The prominent placing of Your Daily Mix stands out to me. I find the feature a bit dull and repetitive, but perhaps that’s because I’m on the end of the user spectrum that explores more than returns to the same music. The point is: Spotify gives prominence to an algorithm that generates 5 daily playlists for users. It’s somewhat unpredictable, compared to what they feature in Browse, but it tries to get people into a daily habit, and its prominent placing suggests that this may be working.
What should also be noted is that none of these navigation items include anything social, despite the entire right-hand bar being dedicated to it.
Browse is boring
I’m always disappointed when I open the Browse tab. I never really see anything surprising and I keep seeing the same things over and over, despite not engaging with them.
There are so many super interesting playlists on search, particularly those by third parties, and I need a way to surface them without finding out on curators’ websites, social media, by using search, or by visiting artist profiles.
Your Daily Friend Mix
So, back to my original tweet, and the requirements for getting a social feature to work well:
- Should lead to people regularly coming back;
- Should lead to increased playback (or at least no decrease).
What are the constraints?
- Not enough friends to meaningfully populate an area;
- Friends don’t listen to playlists;
- Friends only listen to the same playlists as you;
- Friends’ tastes are too dissimilar.
The first issue here is already tackled by the way Spotify handles Discover Weekly and its Daily Mixes: if they don’t have enough data on you, they won’t present these features to you. So in short: if there’s not enough useful data to present meaningful results to you, the feature should not be shown.
However for many users there would be meaningful data, so how to make sure that the suggested content is also meaningful?
The UX of recommendations is a big topic, but in simple terms, there should be thresholds and ceilings on similarity:
- Recommended content should not have a similarity higher than 90% to user’s collection;
- Recommended content should not have a similarity lower than 10% to user’s collection & listening history.
The recommended content can be playlists made by friends, or ones that friends regularly listen to and / or are subscribed to. The percentages are made-up, and there are a lot more things you could factor in, but this way you make sure that:
- Content in the section is interesting, because you’ll discover something new;
- And it’s not too random or too far from your taste, so you’ll always find something you’d want to listen to while opening the section.
If that’s taken care of, then people will keep coming back. Why?
Because it’s super fun to discover how your taste overlaps with friends, or to discover new music with friends. I also think such a feature would work better for Spotify‘s demographic than the more active one-on-one music sharing type of functionality (that Spotify removed recently).
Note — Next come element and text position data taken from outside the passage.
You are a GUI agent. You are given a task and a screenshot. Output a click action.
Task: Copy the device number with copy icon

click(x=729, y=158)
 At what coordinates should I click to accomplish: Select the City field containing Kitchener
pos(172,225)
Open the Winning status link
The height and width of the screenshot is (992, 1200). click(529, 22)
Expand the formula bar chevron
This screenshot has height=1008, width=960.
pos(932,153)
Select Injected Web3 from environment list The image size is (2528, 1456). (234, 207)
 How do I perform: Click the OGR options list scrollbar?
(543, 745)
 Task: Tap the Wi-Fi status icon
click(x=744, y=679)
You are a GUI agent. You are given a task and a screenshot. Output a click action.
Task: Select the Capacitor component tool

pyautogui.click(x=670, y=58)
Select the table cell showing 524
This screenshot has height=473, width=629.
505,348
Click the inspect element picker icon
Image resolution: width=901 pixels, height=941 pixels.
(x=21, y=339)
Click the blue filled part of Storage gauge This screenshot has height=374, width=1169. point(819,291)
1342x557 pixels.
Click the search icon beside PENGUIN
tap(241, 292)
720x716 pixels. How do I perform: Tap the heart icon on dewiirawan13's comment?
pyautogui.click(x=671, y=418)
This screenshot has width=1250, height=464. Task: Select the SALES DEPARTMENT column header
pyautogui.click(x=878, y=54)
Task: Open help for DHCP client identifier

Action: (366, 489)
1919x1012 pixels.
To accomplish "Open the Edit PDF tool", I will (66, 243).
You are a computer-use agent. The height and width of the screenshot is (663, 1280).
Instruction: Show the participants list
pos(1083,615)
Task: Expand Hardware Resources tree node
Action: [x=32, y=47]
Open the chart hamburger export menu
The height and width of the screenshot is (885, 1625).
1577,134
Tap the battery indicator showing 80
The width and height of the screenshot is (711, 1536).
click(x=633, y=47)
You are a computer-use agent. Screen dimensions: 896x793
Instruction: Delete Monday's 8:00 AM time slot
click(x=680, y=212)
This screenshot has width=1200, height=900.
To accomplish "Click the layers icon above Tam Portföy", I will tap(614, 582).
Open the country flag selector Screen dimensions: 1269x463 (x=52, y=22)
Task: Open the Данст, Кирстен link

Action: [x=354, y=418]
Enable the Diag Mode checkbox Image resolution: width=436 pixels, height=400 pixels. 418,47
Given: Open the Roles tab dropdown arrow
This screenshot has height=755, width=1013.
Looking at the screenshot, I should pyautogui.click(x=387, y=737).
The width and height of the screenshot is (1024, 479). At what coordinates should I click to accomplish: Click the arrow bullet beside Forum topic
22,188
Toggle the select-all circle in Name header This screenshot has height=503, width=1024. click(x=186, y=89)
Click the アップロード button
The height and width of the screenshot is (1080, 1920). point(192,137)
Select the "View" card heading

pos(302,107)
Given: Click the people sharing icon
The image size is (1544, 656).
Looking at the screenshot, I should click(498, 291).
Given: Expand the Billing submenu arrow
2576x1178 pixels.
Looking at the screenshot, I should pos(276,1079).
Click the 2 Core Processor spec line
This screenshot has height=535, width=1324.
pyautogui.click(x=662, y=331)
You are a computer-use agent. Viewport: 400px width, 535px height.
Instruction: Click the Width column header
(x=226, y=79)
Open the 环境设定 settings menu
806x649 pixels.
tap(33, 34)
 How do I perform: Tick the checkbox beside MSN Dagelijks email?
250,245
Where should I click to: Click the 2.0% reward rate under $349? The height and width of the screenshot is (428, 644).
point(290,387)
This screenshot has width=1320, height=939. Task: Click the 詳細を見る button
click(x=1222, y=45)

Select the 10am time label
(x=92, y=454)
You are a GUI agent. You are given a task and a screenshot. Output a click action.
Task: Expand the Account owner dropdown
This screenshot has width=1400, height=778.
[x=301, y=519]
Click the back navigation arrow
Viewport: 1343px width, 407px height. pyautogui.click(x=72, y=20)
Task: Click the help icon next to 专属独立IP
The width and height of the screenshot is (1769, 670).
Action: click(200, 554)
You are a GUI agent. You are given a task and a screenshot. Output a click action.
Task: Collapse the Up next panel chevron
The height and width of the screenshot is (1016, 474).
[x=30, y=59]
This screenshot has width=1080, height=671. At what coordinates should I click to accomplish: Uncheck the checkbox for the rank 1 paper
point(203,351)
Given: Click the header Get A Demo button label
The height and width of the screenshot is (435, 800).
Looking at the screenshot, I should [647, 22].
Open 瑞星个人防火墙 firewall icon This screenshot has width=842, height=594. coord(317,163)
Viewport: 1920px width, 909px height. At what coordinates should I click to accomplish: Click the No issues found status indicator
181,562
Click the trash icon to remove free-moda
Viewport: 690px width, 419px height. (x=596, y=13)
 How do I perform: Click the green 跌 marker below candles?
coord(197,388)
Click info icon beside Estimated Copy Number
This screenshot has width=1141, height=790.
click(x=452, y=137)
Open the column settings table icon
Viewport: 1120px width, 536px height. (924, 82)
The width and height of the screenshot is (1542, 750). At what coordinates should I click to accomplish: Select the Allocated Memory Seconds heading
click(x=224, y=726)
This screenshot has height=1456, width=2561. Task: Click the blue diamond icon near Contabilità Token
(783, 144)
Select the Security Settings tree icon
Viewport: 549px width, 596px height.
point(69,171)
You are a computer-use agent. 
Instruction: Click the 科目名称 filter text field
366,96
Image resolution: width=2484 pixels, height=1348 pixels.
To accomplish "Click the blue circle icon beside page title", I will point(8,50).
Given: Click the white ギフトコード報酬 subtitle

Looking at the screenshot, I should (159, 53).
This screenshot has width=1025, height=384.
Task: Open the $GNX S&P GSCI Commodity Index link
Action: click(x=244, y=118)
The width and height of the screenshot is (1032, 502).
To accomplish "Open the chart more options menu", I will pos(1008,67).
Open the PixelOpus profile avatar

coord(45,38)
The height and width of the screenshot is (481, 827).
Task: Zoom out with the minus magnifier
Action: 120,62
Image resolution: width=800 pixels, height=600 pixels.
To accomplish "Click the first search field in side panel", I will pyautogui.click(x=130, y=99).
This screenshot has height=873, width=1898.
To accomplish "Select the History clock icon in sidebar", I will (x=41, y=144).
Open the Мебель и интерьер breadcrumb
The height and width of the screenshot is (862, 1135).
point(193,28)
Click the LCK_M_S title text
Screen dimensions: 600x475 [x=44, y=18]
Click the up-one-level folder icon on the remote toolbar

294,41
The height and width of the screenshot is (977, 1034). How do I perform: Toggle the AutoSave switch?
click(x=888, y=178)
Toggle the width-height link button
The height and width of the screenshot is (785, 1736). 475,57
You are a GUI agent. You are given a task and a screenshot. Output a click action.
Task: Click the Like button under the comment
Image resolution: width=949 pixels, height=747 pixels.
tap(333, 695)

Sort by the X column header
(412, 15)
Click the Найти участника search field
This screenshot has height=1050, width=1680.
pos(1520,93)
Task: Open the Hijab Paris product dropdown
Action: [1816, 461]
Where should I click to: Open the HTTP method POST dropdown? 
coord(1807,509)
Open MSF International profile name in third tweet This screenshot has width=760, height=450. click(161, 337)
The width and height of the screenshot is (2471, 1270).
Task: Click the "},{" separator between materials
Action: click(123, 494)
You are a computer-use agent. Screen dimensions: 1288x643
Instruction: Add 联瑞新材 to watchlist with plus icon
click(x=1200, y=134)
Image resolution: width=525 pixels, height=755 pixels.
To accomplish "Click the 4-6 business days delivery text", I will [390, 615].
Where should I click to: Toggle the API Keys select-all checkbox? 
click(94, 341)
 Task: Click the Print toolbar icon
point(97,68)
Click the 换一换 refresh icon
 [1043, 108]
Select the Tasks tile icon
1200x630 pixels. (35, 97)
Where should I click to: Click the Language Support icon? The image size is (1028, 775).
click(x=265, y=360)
Spotify needs a passive way to connect with music through friends
The messaging functionality that Spotify removed showed low engagement. That’s because music one-on-one recommendations are demanding on both sides. Instead, what has shown to work best on big streaming platforms, are lean back experiences. Discover Weekly is an example of that: it’s focused on the result, rather than the action. The action for discovery is exploration: with Discover Weekly, it’s Spotify‘s albums that do most of the exploring for the user.
That’s what the social side of the service needs. The Friend Activity feed is boring. It hardly ever shows something I’d like to listen to, but I do know my friends listen to music I’d be interested in…
What I need is a section that I can go to when I’m looking for something new to listen to, and then shows friends as social proof for that content. It allows me to connect to friends in new ways. Perhaps even strike up a conversation with them on Facebook Messenger.
Which would pair well with Spotify‘s strategy to drive more engagement through Messenger.